» Exercise prompt
Retype only the lines from the top of the records to the line with "777x420 pixels.", including that line but none of the pictures.

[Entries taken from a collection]
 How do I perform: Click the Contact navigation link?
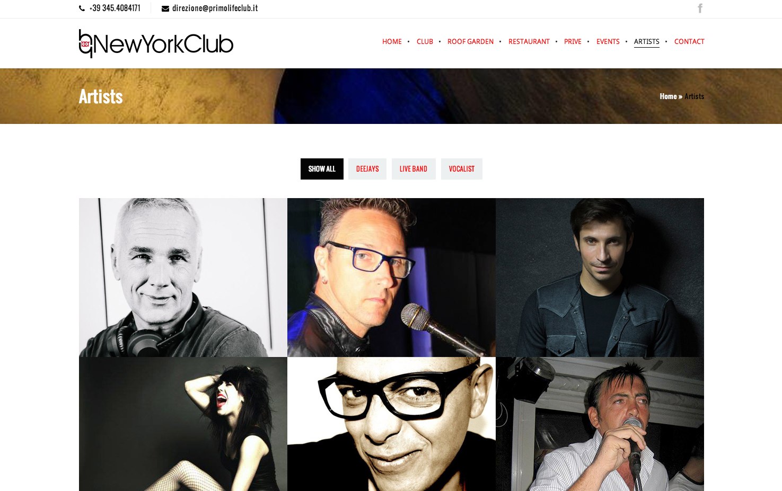689,41
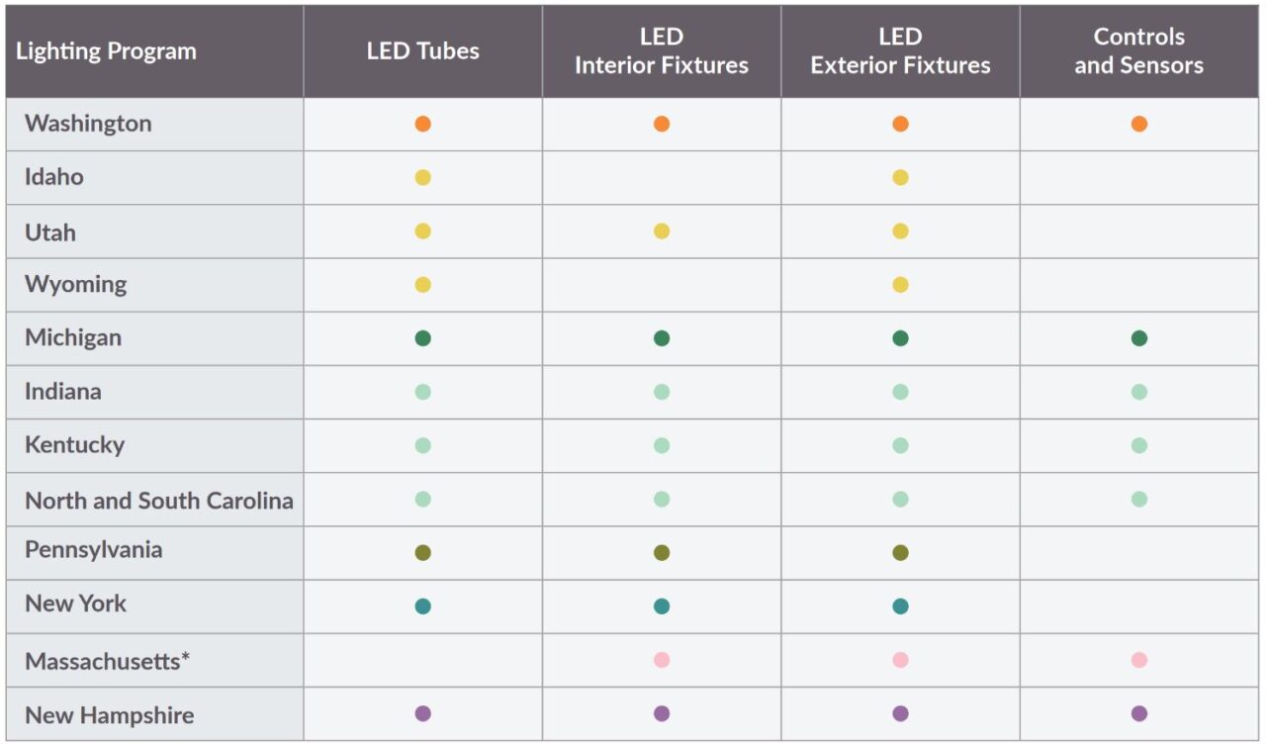Viewport: 1266px width, 748px height.
Task: Click the Controls and Sensors header
Action: point(1139,51)
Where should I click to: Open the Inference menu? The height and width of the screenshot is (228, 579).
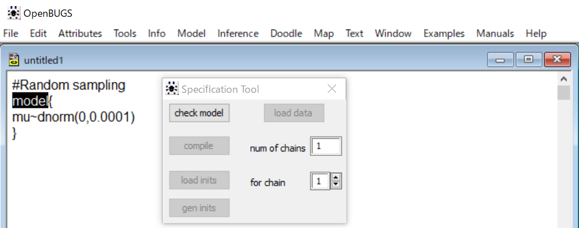tap(238, 34)
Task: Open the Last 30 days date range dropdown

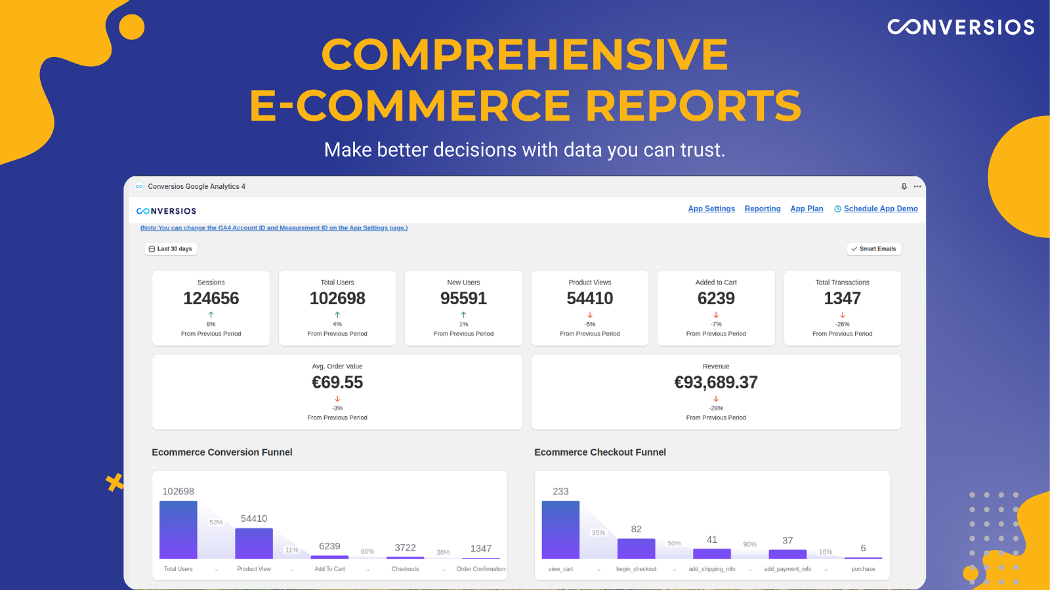Action: click(171, 249)
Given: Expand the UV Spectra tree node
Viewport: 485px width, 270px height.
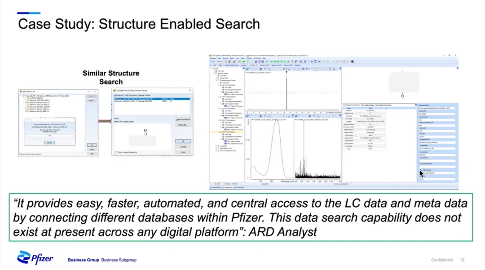Looking at the screenshot, I should pyautogui.click(x=216, y=146).
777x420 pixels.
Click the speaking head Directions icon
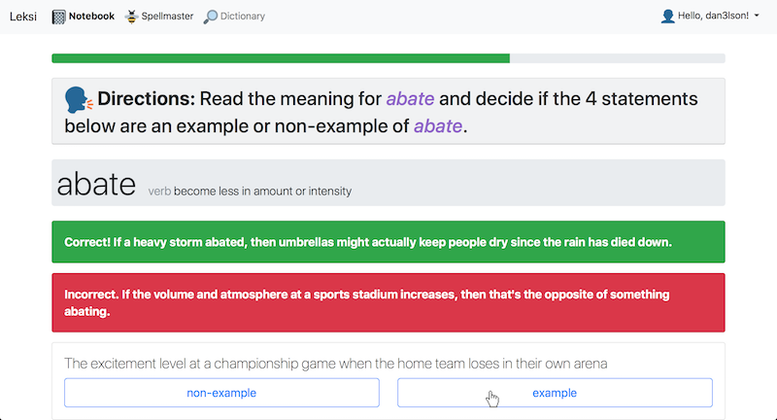point(79,100)
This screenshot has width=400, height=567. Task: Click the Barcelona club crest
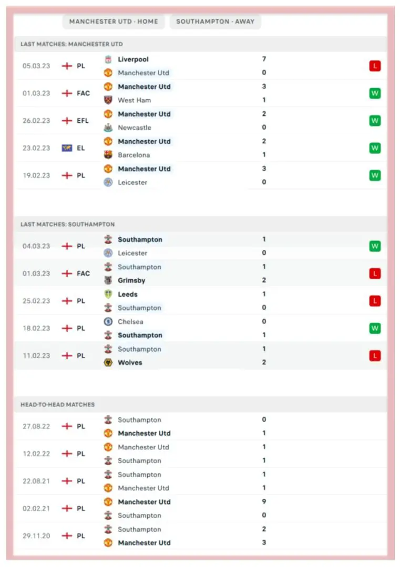coord(108,155)
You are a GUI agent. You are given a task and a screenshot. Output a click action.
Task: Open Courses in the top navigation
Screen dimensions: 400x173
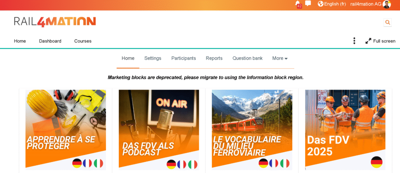click(83, 41)
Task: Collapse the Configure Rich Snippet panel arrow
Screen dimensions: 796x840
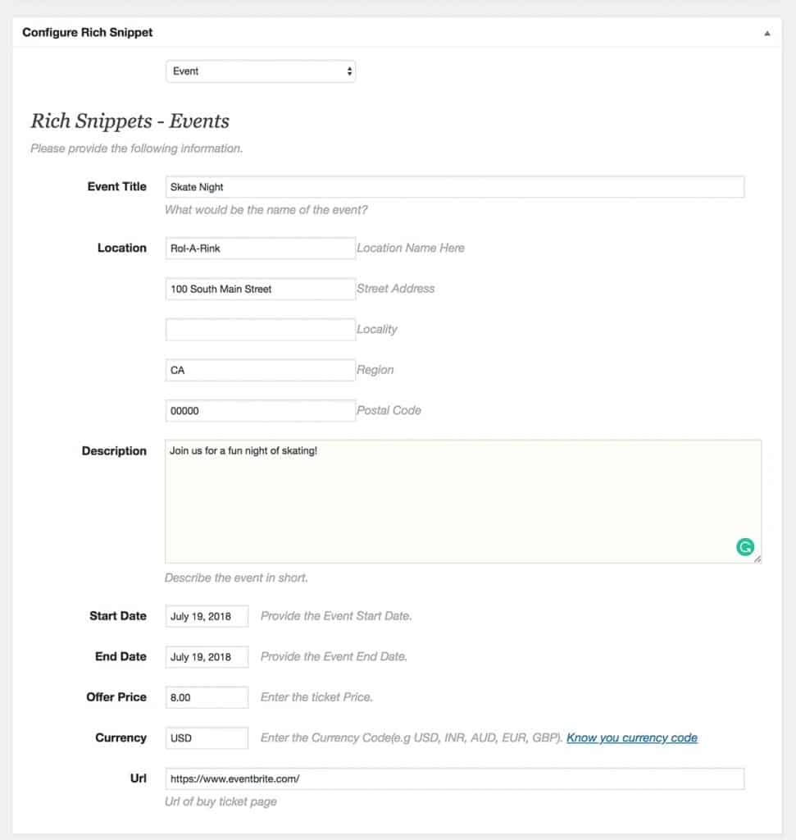Action: 767,33
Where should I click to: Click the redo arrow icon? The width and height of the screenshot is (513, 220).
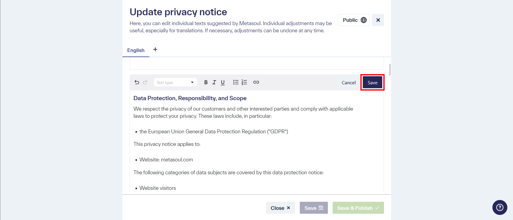(x=145, y=82)
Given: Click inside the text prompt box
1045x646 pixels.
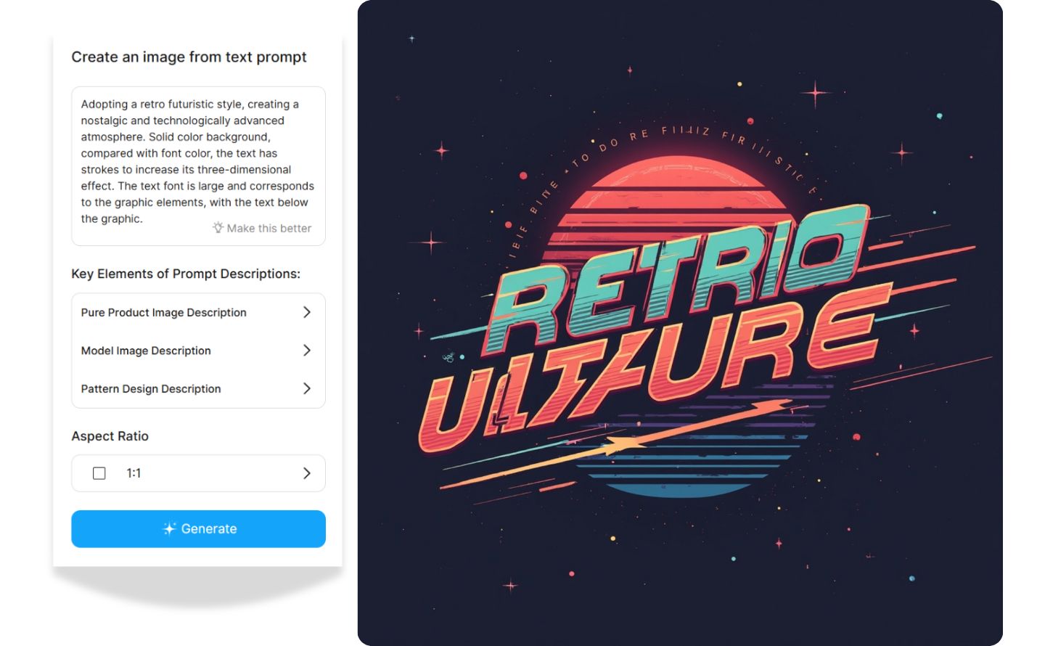Looking at the screenshot, I should 198,166.
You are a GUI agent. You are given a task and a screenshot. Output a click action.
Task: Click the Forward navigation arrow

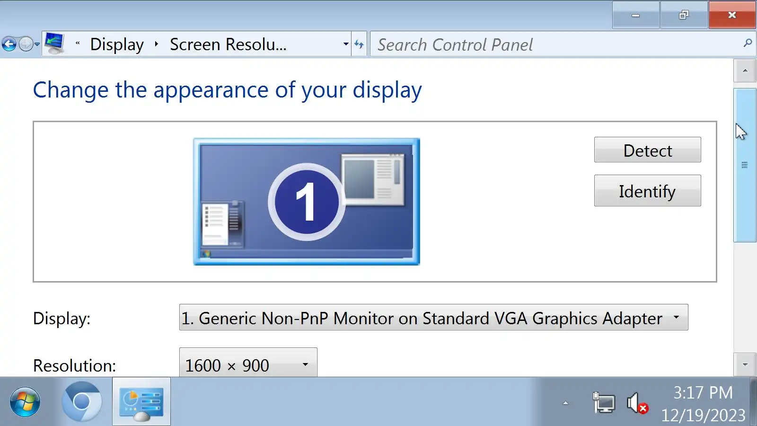click(26, 44)
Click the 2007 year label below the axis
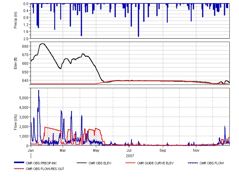 pyautogui.click(x=130, y=156)
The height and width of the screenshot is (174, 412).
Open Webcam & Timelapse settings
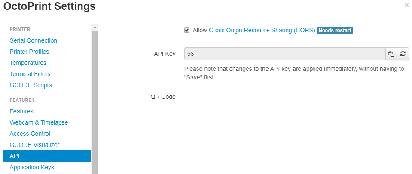point(39,122)
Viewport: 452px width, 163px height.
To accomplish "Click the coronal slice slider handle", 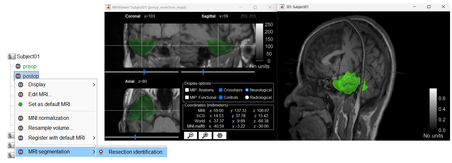I will click(144, 72).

» Answer to this problem
 How do I perform: Click the Contact navigation link?
689,41
Viewport: 1266px width, 748px height.
Task: Click the Controls and Sensors header
Action: point(1139,51)
Where should I click to: Open the Inference menu? The height and width of the screenshot is (228, 579).
tap(238, 34)
Task: Open the Last 30 days date range dropdown

Action: click(171, 249)
Given: Expand the UV Spectra tree node
Viewport: 485px width, 270px height.
Looking at the screenshot, I should pyautogui.click(x=216, y=146).
777x420 pixels.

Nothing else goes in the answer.